THE EFFECT OF CATION SUBSTITUTION ON HYDROGEN SOLUBILITY IN RUTILE

A recently developed OH-in-rutile oxybarometer can be used to determine oxidation state in igneous and metamorphic environments, provided temperature and pressure are constrained (Colasanti 2007 GCA 71(15s) A181). The oxybarometer is based on the redox equation: Ti⁴⁺O₂ + ½H₂O = Ti³⁺O(OH) + ¼O₂ for pure rutile. However, cation substitution (e.g. M³⁺O(OH)) in natural rutile crystals may affect hydrogen solubility. To quantify the effect of trace element substitution on hydrogen solubility in rutile, synthetic rutile crystals were doped with Al, Cr, and Fe by exchange with cryolite melts. Doped rutile crystals were equilibrated at 10 kbar and 500°C at the hematite-magnetite (HM) buffer in the presence of water in the experimental laboratory at UCLA. OH concentrations and trace element concentrations of run products were quantified using the Varian Digilab Excalibur FTS3000 FTIR spectrometer and JEOL JXA-8900R WD/EDS microanalyzer in the Department of Mineral Sciences, Smithsonian Institution. OH solubility ranges from 50 ppm H₂O for pure TiO₂ to 1700 ppm for Al-doped rutile. The position of the OH band shifts to higher wavenumbers in cation-doped rutile. The most pronounced change is the shift from 3278 cm^-1 for pure rutile to 3325 cm^-1 for Al-doped rutile. Molar hydrogen concentrations show a 1:1 correlation with molar concentrations of total trace cations (Cr+Al+2Fe), consistent with data obtained from natural rutile (Vlassopoulos Am Min 78 1881).

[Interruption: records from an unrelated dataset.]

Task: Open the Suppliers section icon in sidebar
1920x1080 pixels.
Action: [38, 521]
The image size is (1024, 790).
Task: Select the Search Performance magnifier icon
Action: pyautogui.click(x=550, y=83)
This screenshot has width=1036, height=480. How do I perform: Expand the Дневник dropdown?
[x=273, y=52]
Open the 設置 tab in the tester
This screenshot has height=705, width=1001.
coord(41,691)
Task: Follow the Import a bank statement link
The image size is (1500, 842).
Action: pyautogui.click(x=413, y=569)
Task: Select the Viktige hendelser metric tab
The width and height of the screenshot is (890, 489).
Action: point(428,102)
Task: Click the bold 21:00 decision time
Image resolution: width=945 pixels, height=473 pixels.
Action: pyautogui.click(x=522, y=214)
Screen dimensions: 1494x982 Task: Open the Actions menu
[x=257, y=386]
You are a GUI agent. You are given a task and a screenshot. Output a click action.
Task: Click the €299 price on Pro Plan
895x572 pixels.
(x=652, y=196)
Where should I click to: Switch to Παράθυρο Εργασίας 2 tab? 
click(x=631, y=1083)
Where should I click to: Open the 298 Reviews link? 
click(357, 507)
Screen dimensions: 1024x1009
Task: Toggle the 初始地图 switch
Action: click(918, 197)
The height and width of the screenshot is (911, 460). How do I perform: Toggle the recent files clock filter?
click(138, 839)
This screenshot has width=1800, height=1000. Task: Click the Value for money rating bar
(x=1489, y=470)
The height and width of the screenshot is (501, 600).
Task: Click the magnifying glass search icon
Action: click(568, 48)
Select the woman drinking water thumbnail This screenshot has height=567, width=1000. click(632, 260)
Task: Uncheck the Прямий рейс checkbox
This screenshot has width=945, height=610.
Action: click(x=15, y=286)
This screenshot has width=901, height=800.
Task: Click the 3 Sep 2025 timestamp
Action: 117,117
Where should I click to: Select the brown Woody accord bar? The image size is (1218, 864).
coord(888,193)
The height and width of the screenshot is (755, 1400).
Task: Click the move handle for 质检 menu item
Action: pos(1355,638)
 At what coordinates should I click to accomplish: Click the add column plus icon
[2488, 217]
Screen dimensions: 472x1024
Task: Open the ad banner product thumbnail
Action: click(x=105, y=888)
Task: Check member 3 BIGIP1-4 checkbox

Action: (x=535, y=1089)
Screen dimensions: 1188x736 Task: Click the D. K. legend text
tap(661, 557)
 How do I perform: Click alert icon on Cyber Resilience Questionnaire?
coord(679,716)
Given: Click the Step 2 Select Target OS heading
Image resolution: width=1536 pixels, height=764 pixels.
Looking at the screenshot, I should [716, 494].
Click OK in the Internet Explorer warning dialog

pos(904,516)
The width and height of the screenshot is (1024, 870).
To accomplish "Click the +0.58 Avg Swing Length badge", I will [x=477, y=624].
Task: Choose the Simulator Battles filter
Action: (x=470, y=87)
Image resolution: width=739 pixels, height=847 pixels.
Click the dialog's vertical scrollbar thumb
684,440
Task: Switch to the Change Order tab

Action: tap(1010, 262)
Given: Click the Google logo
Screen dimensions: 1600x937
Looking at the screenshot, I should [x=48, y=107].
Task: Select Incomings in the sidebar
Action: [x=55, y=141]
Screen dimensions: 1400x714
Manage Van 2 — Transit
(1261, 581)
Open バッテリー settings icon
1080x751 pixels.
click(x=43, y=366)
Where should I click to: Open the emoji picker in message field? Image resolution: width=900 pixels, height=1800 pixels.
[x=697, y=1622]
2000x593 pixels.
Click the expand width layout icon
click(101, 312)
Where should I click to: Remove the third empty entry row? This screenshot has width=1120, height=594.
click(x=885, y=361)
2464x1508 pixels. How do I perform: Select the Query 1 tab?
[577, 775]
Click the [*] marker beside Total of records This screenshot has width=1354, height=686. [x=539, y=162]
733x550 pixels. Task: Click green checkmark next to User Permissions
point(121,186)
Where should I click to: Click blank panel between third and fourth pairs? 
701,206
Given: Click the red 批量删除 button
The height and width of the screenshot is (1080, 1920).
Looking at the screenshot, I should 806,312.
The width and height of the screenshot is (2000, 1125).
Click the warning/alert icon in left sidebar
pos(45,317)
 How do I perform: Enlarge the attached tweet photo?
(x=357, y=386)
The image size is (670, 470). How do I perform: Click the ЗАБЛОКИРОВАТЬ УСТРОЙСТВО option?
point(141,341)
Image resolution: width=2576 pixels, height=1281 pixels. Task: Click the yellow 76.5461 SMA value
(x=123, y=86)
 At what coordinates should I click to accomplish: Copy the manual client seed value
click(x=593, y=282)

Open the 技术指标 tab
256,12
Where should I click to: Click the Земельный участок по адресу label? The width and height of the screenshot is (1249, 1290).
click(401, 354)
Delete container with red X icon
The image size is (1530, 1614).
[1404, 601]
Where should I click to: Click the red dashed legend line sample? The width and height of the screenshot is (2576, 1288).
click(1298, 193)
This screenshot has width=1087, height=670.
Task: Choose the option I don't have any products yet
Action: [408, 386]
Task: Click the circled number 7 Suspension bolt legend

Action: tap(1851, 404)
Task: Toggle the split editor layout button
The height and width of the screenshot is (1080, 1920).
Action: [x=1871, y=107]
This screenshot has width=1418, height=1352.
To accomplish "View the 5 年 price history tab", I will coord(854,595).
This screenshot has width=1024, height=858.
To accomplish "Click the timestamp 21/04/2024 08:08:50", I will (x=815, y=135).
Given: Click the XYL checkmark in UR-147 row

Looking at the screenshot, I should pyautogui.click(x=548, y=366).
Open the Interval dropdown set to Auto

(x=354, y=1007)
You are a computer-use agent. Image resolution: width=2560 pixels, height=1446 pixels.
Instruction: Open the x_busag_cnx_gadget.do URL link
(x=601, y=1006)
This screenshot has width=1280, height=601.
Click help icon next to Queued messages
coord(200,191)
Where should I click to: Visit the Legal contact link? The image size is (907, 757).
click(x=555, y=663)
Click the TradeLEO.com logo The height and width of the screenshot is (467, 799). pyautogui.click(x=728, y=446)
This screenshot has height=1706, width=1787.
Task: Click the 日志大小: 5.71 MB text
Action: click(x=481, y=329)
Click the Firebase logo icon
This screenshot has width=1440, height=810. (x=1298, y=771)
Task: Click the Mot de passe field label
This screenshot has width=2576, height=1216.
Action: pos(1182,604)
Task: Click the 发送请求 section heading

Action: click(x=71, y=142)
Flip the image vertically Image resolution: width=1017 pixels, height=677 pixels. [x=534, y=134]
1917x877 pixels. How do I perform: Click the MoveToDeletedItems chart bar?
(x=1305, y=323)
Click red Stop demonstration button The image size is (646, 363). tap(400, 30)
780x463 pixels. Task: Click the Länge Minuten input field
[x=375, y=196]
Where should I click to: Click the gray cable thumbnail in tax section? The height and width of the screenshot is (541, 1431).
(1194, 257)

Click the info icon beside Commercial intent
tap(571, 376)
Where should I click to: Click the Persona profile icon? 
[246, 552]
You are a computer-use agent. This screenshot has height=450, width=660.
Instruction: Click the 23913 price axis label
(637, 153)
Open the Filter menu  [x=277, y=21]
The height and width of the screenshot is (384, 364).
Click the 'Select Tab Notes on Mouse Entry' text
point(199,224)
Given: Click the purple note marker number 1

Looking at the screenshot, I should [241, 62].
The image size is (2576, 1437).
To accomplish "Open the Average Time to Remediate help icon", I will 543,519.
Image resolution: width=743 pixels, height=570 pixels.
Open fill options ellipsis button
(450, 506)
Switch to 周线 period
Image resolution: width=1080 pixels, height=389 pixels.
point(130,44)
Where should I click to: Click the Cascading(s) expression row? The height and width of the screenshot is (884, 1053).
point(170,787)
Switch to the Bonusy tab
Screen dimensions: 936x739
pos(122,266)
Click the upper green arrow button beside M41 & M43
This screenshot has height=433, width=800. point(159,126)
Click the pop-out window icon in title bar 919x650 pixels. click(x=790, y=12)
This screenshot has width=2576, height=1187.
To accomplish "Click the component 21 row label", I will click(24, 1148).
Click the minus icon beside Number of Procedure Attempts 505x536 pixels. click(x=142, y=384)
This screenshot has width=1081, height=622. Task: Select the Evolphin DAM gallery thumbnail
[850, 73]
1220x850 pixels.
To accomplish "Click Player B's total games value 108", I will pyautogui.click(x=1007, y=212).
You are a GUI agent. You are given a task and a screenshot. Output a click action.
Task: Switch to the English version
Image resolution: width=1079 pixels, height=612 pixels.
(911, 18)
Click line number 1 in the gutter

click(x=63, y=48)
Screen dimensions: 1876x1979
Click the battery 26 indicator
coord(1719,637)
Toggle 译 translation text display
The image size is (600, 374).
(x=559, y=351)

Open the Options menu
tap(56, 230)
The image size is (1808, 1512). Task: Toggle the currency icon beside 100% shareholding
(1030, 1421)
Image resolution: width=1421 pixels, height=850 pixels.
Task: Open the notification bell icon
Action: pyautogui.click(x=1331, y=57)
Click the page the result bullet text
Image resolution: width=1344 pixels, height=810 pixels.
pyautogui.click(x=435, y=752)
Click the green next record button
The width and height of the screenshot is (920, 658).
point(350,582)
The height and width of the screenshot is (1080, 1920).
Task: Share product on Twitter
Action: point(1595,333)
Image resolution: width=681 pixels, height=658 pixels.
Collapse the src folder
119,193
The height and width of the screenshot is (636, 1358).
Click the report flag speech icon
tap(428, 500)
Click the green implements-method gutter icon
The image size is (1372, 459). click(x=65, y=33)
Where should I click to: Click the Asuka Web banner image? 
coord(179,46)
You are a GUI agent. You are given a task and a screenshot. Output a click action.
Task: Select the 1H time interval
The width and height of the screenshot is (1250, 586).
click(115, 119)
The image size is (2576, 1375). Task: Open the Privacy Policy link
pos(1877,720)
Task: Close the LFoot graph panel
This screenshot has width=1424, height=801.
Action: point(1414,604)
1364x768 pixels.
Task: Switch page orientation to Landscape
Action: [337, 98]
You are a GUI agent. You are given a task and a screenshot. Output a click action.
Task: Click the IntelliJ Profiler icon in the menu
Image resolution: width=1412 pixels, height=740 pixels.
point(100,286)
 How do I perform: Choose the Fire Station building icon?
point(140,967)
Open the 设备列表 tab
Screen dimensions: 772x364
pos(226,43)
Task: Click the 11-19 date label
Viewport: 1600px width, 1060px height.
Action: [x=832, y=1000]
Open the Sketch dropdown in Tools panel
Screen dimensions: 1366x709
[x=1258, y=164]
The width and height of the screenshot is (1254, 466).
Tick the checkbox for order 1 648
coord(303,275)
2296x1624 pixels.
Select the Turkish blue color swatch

The solubility of OH will be higher in rutile containing trace elements than for pure rutile under identical temperature and pressure conditions. Oxidation state can still be estimated for natural samples by quantifying and correcting for trace cation substitution. Diffusive loss of hydrogen from rutile may be implied if the molar hydrogen concentration is much lower than total trivalent cation concentration.